Tapi sistem sama sekali tidak berpihak pada keunikan anak. Dan ini membuat sistem pendidikan sama sekali tak bisa diharapkan untuk memuliakan karakter anak.
Karena anak diukur berdasarkan standar lulus atau tidak lulus.
Penyerapan pengatahuan anak dibatasi hanya dalam bentuk nilai A,B,C,D dalam skala tertentu.
Menurut CM sistem itu baik jika diposisikan sebagai alat pendidikan, BUKAN esensi pendidikan.
Mari lihat lagi 3 pertanyaan dasar pendidikan:
1. Mengapa anak harus belajar (tujuan pendidikan)
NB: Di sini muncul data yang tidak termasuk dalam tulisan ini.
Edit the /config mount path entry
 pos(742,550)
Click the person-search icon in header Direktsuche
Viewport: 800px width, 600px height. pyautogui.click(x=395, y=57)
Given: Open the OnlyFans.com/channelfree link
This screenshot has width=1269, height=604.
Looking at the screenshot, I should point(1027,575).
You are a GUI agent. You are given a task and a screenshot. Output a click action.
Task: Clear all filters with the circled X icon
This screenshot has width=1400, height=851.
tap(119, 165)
2. Apa yang harus dipelajari anak? (Kurikulum)
3. Bagaimana cara terbaik mempelajarinya (teknis pelaksanaan)
Sistem pendidikan hanya menjawab pertanyaan "apa" dan "bagaimana". Membuatnya baku dan bisa digunakan berulang.
Sementara pertanyaan "mengapa" yang merupakan esensi dari pendidikan.
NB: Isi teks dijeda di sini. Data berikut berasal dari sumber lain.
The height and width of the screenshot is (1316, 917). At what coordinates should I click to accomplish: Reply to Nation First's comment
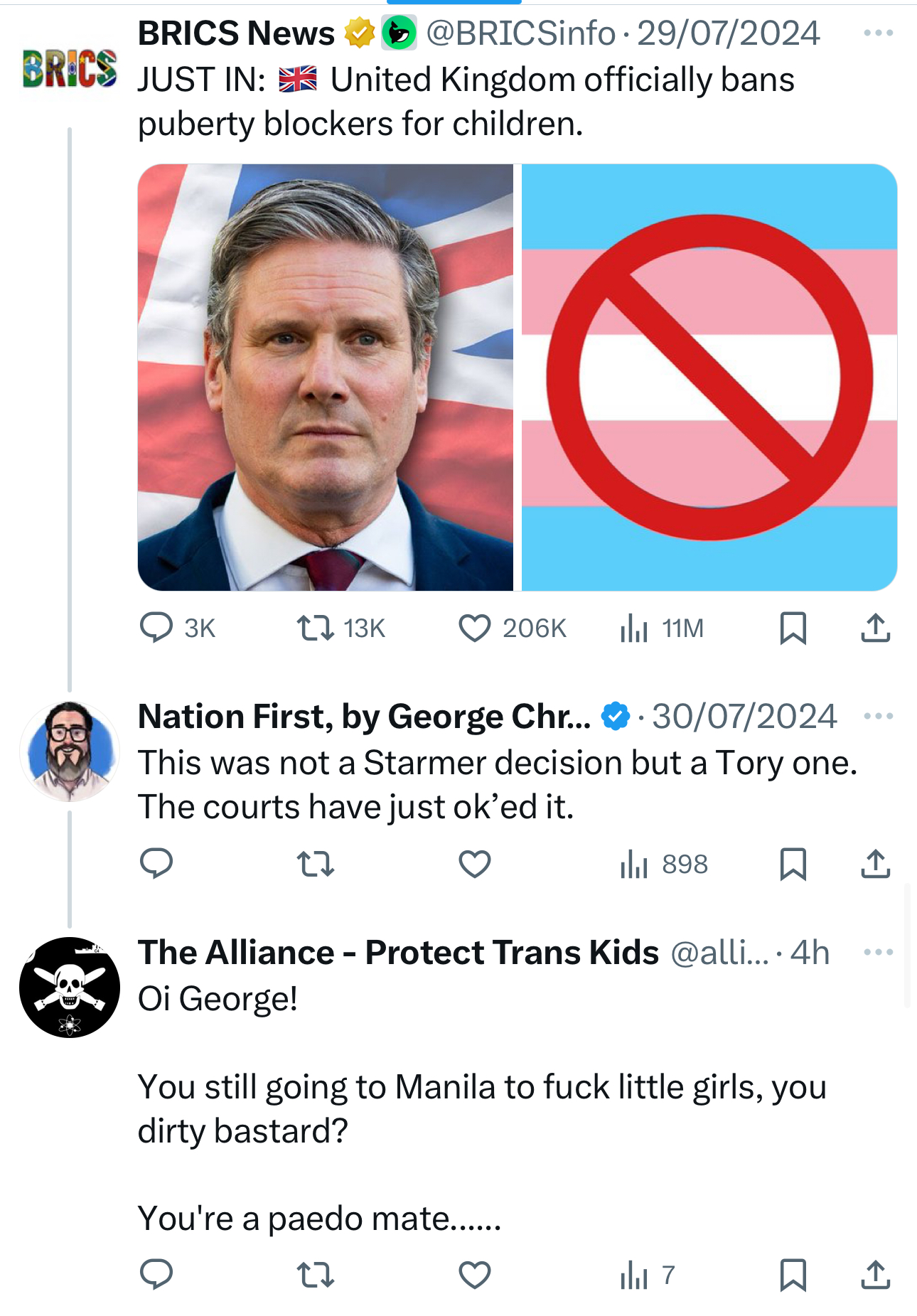pos(156,864)
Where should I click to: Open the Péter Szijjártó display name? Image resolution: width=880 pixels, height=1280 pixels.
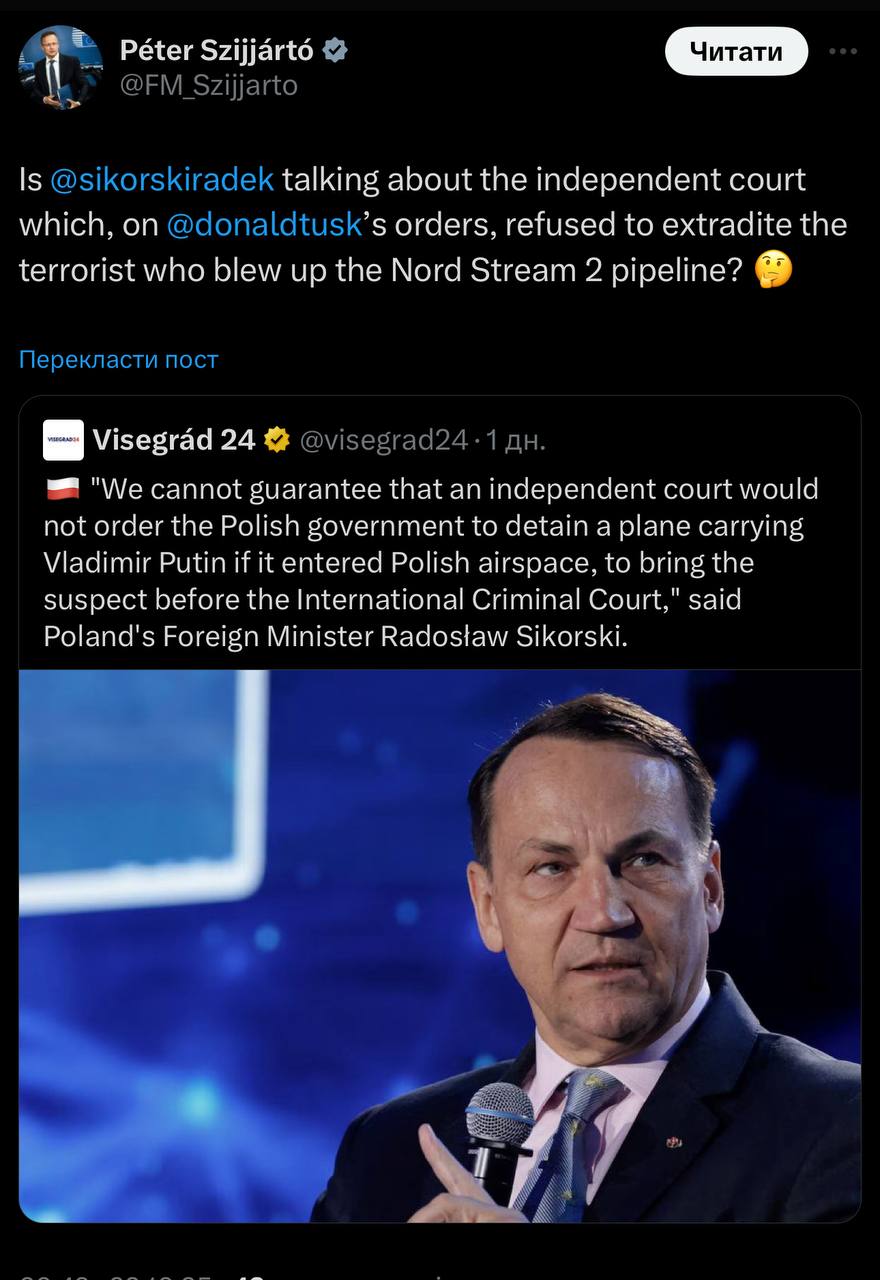coord(216,50)
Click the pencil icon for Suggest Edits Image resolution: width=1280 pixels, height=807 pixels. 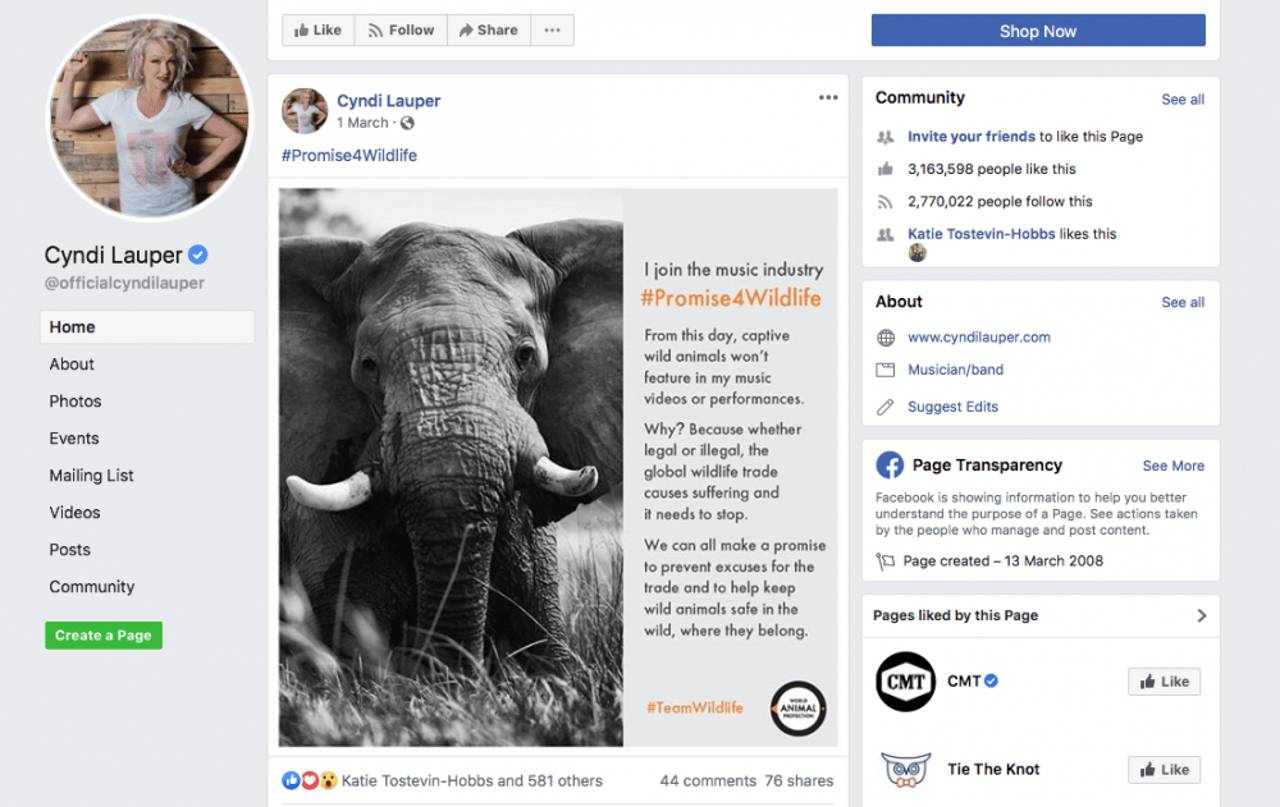[885, 407]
Sebuah sistem yang merupakan alat, hanya akan bisa efektif dan berhasil digunakan jika dilakukan oleh orang-orang yang paham tentang esensi pendidikan.
Jadi CM berharap orang tua bisa memandang pendidikan sebagai metode, bukan sistem.
Metode berisi :
1. Visi, yaitu tujuan akhir apa yg kita harapkan dari proses pendidikan.
2. Prinsip, panduan yang akan menuntun kita sepanjang perjalanan menuju visi.
Metode lebih lentur dan bisa disesuaikan dengan aneka kondisi.
Seperti aliran air di sungai, kadang deras,kadang lambat, kadang hanya menetes, kadang lurus kadang berbelok, namun selalu menuju ke laut, seperti itu pula orang tua melihat arah tujuannya.
Pemahaman seperti ini akan bisa membuat orang tua memanfaatkan segala situasi dari kehidupan sehari-hari sebagai kesempatan mendidik.
Proses pendidikan tak harus selalu dirancang khusus, bisa begitu mudah dan spontan.
Saat anak melakukan apapun, sedang berada dimanapun, ia tetap berada dalam proses pendidikan sepanjang waktu.
Pandangan pendidikan sebagai metode (bukan sistem) selaras dengan anak sebagai pribadi utuh.
Karena anak-anak tidak memiliki minat, gaya belajar,kapasitas belajar, dan panggilan hidup yang seragam. Setiap anak unik.
Anak adalah jiwa yang terus berproses, bertumbuh dan bertransformasi, bukan objek yang seenaknya bisa diutak atik.
Sistem pendidikan yang orientasinya adalah materilistis atau utilitarian yang mengurangi keutuhan pribadi manusia tidak akan cukup untuk anak-anak kita.
CM ingin orang tua menemukan filosofi yang menunjukkan tujuan dan cara mencapai tujuan pendidikan itu.
Menurutnya jika orang tua Menerapkan Metode pendidikan hasil tambal sulam, itu akan sangat menyedihkan. Orang tua harus teguh menggunakan satu metode yang telah dipikirkan dengan seksama.
Hasil diskusi :
Penerapan metode CM dalam mendidik anak bukan lah dengan cara yang saklek, tapi justru metode ini sangat fleksibel dan bisa diterapkan pada berbagai kondisi unik anak dan keluarga.
Visi atau tujuan pendidikan adalah memuliakan karakter anak, menjadikan anak pribadi yang magnanimous, insan kamil dan rahmatan lil alamin. Apapun cara yang dilakukan asalkan sesuai dengan prinsip, bisa digunakan.
Pendidikan berbeda dengan pengajaran
Pendidikan bertujuan untuk memuliakan karakter, menjadikan pribadi anak semakin baik.
Sementara pengajaran hanya sebatas memberikan konten ilmu pada anak.
Refleksi :
Kami sudah menjalani Homeschooling selama 10 tahun lebih. Seiring perjalanan saya dan suami semakin bertumbuh dan semakin menemukan visi pendidikan keluarga kami.
Visi pendidikan dalam keluarga kami adalah anak-anak bertumbuh sebagai pribadi yang tauhidnya kuat, bisa menemukan potensi terbaiknya dan menjadi pribadi insan kamil yang menjadi rahmat bagi seluruh alam.
Walaupun dalam perjalanan keseharian kami masih terseok, merasa 10 tahun berproses belum ada hasil apa2 dan kadang juga kena serangan FOMO atau insecure melihat kiri kana begini begitu.
Tapi saat tersadar insyaallah kami kembali rileks dan optimis.